Celebrating 91st Birthday, Survivor Of COVID-19

Jean Powell, recovering from COVID-19, celebrates her 91st birthday with family outside her window. (Photo courtesy Encompass Health)

  TOMS RIVER – Jean Powell has a lot to celebrate.

  Not only did she turn 91 on April 26, but she also beat COVID-19.

  “I could have just cried when I saw her on her birthday,” said Kim Wedemeyer, Powell’s daughter. “She showed me her card and was just so happy. She said it was the best birthday of her whole life.”

  Like a lot of birthday parties lately, loved ones had to send their wishes from afar. In this case, the family was outside her window at Encompass Health Rehabilitation Hospital of Toms River. Powell waved to her family as her care team showered her with cards and gifts.

  The next day, she went home to her assisted living facility.

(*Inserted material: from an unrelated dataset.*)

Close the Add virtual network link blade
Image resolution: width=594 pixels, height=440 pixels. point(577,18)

  Her daughter recalled the fear she had as her mother had got sick.

  “She was sent to the hospital, and they told me she had pneumonia, and they were testing for COVID-19,” Wedemeyer said. “It was terrifying because I couldn’t be there, and she has dementia. I’m her familiar face. I can talk her down.”

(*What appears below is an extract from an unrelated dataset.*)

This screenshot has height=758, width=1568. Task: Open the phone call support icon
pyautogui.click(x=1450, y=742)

  She spent weeks in a hospital fighting the virus. After being released, she was not strong enough to return home. That’s why she spent her time recuperating at Encompass Health. They now have a COVID unit specifically to treat patients like her who need more rehabilitation before they go home. Powell spent 10 days there before going home.

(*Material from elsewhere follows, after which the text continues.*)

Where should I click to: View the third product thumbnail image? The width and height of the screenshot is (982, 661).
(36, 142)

  “One of my nursing assistants described these patients as being like little kittens; they’re so weak they can’t even hold the phone to talk to their families,” said Coleen Rossi, the chief nursing officer at Encompass Health Toms River. “They’ve been in the hospital a long time. In addition to therapy, we’re doing a lot of those little things. Their hair might be matted or they might not have had a real shower. A lot is that personal touch.”

  Although the patients in the COVID unit are recovering, Rossi said it is safer to assume they are all still positive. Therefore, the unit is separated from other patients and staff. Visitors are not allowed.

  This, naturally, is difficult for families.

  “Her case manager called me that first day and said if you ever need anything call me,” Wedemeyer said. “I never had to call her. She would call me. And I know the nursing staff is under horrendous pressure, but if mom ever needed anything, they were there. One of them called me so we could Facetime. I didn’t ask her to do that; It was wonderful. They really put my heart at ease and were like an extension of my family.”

  Rossi said the entire staff at the hospital, and particularly the COVID unit, is working hard to comfort patients when their loved ones cannot.

  “I have an aunt in a nursing home who tested positive for COVID-19, so I get it,” she said. “We’re trying to do for these patients what their families can’t. It’s really touched and overwhelmed me, some of these things the staff has done.”